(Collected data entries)
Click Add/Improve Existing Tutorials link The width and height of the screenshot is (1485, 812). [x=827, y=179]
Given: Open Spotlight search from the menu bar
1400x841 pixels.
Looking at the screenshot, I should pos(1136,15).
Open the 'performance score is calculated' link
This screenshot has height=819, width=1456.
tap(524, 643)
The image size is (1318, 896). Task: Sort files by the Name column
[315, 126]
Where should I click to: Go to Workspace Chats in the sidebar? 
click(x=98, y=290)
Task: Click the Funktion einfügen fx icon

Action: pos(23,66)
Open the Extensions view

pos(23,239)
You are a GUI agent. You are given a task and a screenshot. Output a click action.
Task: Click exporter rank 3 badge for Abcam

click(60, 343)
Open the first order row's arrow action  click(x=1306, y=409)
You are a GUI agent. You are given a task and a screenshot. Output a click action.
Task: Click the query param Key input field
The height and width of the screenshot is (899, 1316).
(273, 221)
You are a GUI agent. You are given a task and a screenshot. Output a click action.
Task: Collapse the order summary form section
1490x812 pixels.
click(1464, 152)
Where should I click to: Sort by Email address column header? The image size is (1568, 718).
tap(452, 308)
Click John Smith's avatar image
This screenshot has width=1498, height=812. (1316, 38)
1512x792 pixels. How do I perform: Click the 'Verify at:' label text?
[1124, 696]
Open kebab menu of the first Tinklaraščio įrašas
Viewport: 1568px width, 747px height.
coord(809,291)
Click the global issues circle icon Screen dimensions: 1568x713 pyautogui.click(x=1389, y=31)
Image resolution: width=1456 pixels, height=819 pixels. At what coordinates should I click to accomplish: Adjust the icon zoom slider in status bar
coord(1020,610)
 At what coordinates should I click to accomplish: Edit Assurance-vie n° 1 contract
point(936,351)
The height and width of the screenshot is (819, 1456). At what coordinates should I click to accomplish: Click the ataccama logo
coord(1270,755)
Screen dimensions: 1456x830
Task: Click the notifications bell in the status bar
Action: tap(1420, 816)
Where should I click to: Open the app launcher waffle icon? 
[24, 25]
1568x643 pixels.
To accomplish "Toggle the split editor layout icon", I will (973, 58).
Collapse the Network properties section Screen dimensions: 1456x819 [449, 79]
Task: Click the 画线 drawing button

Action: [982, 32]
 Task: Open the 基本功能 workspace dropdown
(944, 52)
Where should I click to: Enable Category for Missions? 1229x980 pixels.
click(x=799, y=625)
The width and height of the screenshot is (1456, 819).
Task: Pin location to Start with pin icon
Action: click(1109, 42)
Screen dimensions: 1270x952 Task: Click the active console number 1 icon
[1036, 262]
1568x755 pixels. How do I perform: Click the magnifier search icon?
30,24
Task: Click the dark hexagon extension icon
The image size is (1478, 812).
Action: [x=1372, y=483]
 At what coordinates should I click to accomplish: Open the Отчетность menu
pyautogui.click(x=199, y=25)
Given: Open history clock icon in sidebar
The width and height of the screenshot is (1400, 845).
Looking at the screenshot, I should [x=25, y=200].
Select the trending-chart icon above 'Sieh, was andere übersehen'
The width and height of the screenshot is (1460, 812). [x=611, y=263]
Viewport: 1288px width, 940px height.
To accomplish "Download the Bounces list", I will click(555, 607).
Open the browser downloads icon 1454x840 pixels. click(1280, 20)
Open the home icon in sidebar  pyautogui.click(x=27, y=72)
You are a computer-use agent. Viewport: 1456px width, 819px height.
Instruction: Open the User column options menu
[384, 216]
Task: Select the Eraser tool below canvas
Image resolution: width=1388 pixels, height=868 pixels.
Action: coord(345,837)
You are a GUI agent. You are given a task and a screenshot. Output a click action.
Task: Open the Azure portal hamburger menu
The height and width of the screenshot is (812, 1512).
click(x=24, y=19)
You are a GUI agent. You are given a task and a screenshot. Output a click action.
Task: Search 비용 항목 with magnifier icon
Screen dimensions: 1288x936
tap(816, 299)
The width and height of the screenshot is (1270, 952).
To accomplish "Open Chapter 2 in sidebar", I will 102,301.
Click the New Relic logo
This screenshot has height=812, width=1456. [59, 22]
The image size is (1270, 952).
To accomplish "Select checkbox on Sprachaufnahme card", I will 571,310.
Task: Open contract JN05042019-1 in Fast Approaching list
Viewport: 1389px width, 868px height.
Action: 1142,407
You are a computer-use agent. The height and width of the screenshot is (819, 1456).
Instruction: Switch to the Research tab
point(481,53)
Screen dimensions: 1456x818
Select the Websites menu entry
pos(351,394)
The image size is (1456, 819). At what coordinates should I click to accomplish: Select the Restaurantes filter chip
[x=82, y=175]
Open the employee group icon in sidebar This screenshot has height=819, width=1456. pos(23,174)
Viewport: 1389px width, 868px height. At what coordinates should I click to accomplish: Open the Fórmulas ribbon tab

» EXERCISE REQUIREMENTS
Figure out how many lines above hold "will", then give that number alone.

» EXPECTED ANSWER
4